Background/Aim: Post-authorization vaccine safety surveillance is highly sensitive but constrained by noise, reporting delays, and symptom-level fragmentation, leading to late and clinically diffuse signals. We aimed to develop a machine learning–driven heterogeneous graph framework to detect emerging vaccine safety signals earlier and identify clinically coherent, multisystem adverse-event phenotypes from real-world surveillance data.
Methods: We analyzed publicly available raw VAERS data spanning 1990–2024, comprising over 2.3 million individual reports with linked vaccine administration records, demographics, MedDRA-coded symptoms, and onset-time information. Weekly heterogeneous graphs were constructed with node types representing vaccine product, manufacturer, dose series, age–sex strata, onset-interval bins, symptom terms, co-reported conditions or medications, and report identifiers. Relation-aware graph neural networks were trained to learn temporally resolved embeddings that capture higher-order co-occurrence patterns and dynamic structure beyond tabular surveillance models. Emerging safety signals were quantified using a hybrid anomaly detection strategy combining graph autoencoder reconstruction error and contrastive temporal drift relative to a rolling 52-week reference window, producing a calibrated Signal Acceleration Score (SAS). Syndrome-like adverse-event phenotypes were identified using hierarchical clustering in the learned embedding space with bootstrap-based stability selection. Validation included comparison against empirical Bayes disproportionality benchmarks, negative-control vaccines and outcomes, temporal robustness metrics, and week-level block bootstrap uncertainty estimation.
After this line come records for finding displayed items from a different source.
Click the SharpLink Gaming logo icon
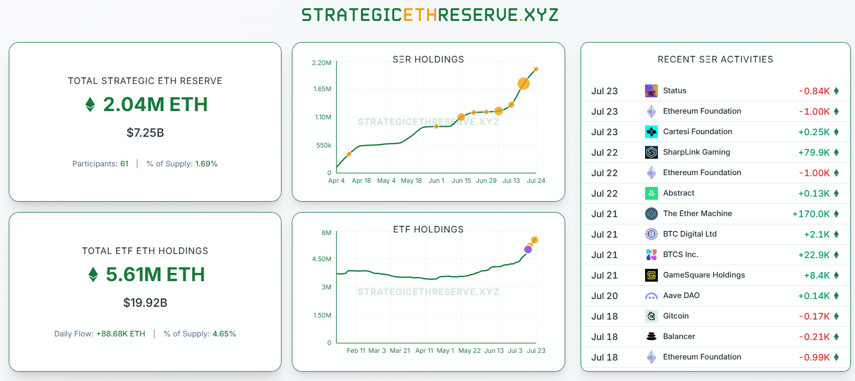(651, 152)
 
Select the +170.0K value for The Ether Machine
(811, 214)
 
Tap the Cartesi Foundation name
(697, 132)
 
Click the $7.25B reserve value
(145, 133)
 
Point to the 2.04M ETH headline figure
(155, 104)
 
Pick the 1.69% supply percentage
(206, 164)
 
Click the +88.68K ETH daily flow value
(121, 334)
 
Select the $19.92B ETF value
(145, 303)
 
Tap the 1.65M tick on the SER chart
(322, 89)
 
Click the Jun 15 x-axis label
(461, 181)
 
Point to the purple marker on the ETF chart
(528, 249)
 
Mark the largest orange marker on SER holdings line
(523, 83)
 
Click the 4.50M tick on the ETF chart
(322, 259)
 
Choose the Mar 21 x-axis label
(400, 351)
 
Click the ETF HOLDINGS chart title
(428, 229)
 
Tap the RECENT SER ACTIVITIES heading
(715, 59)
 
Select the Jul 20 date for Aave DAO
(605, 296)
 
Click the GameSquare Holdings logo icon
(651, 275)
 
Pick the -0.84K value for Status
(815, 91)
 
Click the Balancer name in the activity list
(679, 336)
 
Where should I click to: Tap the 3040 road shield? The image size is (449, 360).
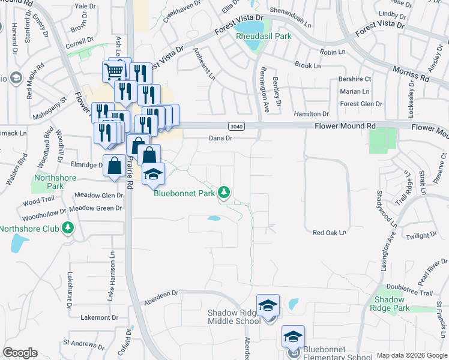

Results: Across 12 historically established vaccine safety benchmarks, the proposed framework detected signals a median 9.5 weeks earlier than classical disproportionality methods (IQR 6.0–14.0 weeks). At a fixed alert budget, Precision@20 was 0.80 compared with 0.55 for baseline methods (absolute improvement 0.25; 95% CI 0.12–0.38; p=0.001), while false-positive alerts among negative controls were reduced by 37% (95% CI 24–48; p<0.001). Clustering identified seven reproducible multisystem phenotypes with strong internal coherence (mean silhouette 0.41; 95% CI 0.36–0.45) and high temporal stability (median Jaccard overlap 0.72). Distinct onset-time signatures differentiated phenotypes, including immediate hypersensitivity (≤1 day), neuro-sensory syndromes (2–5 days), and cardio-inflammatory patterns (3–7 days; p<1×10⁻⁴), supporting clinically meaningful stratification beyond single-term signals. High-SAS clusters showed consistent week-on-week growth rates exceeding baseline expectations by 1.8–2.4-fold, with signal persistence across ≥6 consecutive weeks and convergence of symptom composition, supporting emergent syndromic patterns beyond transient reporting artifacts, with reproducible temporal ordering across independent bootstrap windows.
Conclusions: Heterogeneous graph machine learning enables earlier, phenotype-level vaccine safety signals with quantifiable acceleration and clinical interpretability. This framework advances scalable, decision-relevant pharmacovigilance by prioritizing emerging multisystem safety patterns in real-world surveillance.